--- Problem statement ---
Whenever the string "agent" turns up in a line of the data below, copy that line.
** Record extracts follows **
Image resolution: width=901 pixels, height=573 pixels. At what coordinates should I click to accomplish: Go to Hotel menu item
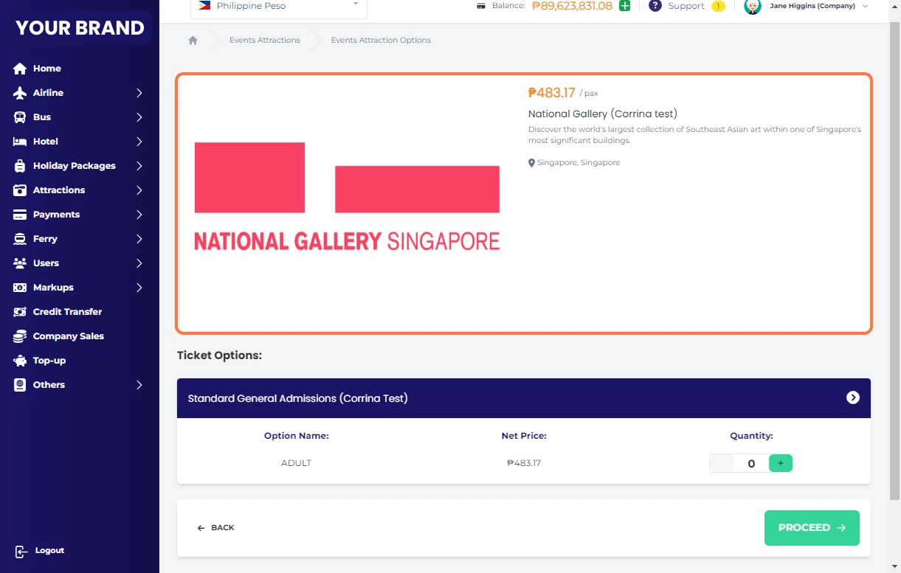(x=45, y=142)
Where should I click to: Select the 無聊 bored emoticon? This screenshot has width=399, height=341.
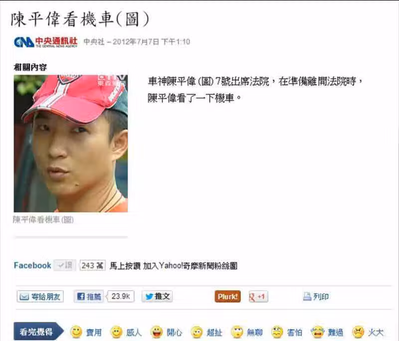click(237, 332)
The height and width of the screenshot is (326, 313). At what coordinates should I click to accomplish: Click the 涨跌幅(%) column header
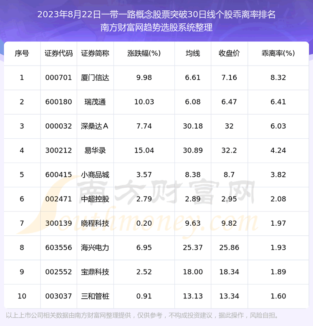[144, 53]
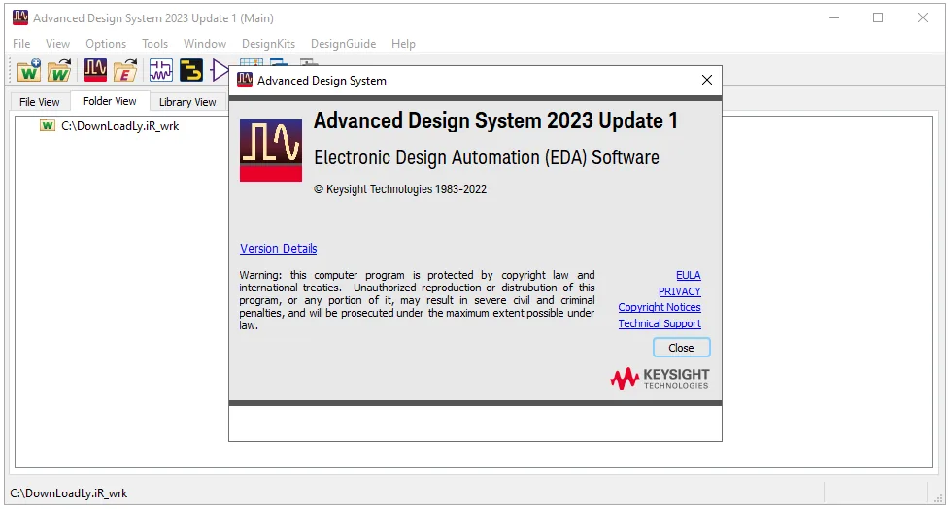
Task: Open the DesignKits menu
Action: 268,44
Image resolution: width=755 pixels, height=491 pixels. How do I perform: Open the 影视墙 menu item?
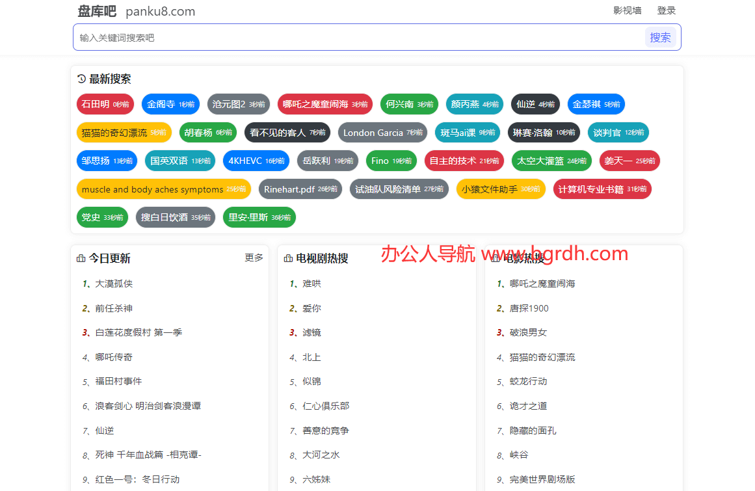tap(627, 10)
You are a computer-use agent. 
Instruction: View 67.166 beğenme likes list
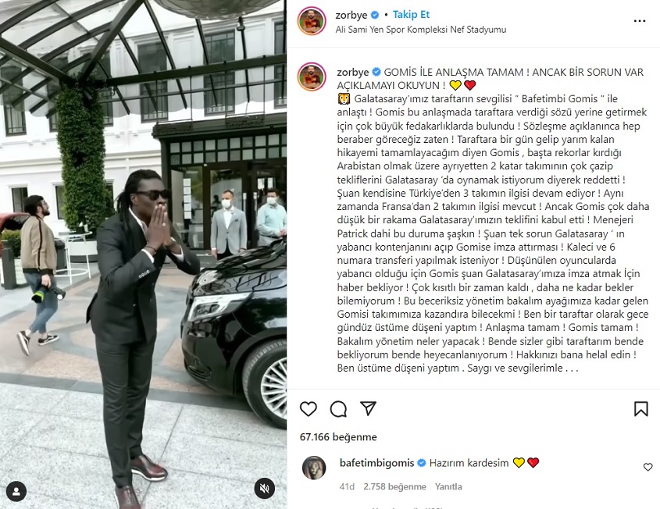tap(338, 437)
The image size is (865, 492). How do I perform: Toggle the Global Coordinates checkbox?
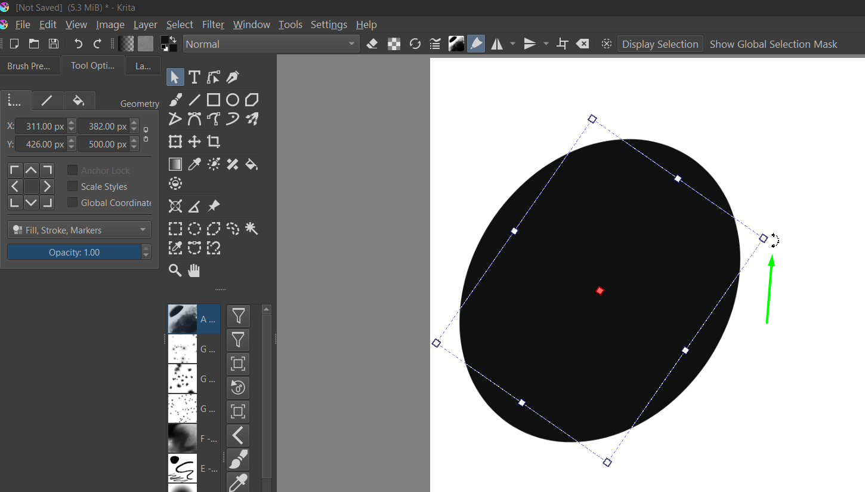73,202
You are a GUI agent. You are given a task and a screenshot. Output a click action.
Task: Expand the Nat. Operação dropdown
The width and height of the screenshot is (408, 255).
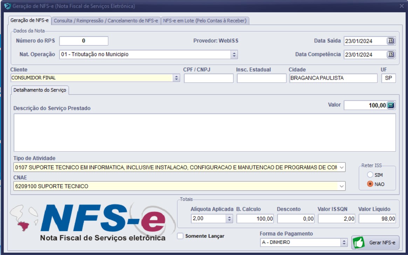tap(234, 55)
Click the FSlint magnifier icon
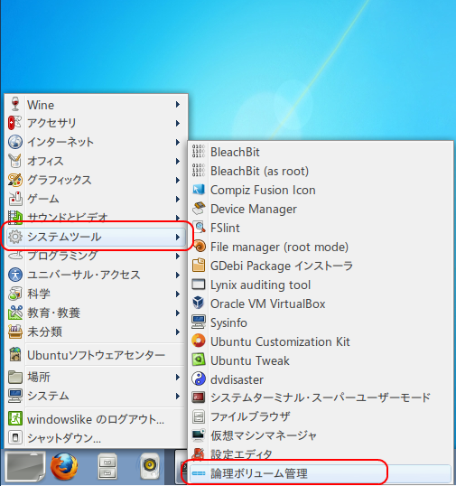Image resolution: width=456 pixels, height=486 pixels. click(199, 228)
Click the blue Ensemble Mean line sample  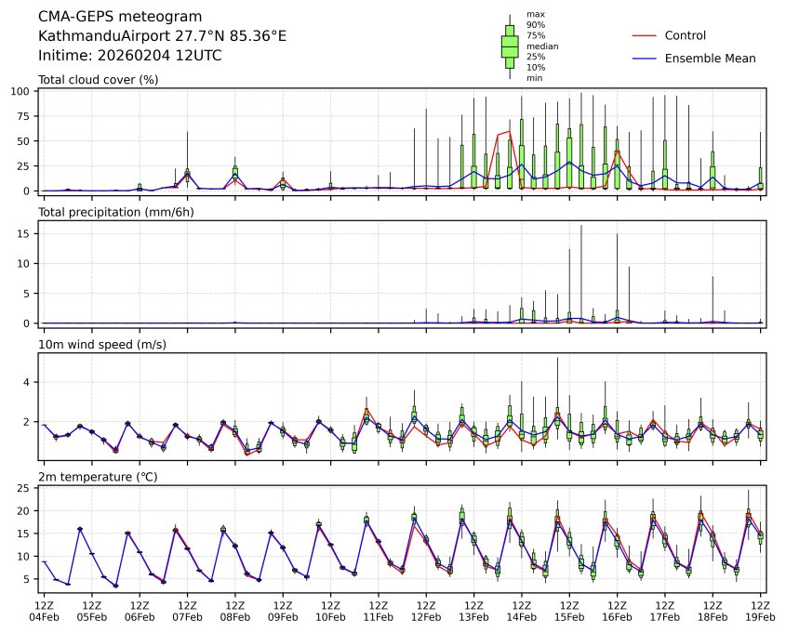[x=645, y=58]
** End of Record extracts **
--- Solution for this task ---
You are a computer-use agent. 
You are a GUI agent. You are given a task and a screenshot. Output a click action.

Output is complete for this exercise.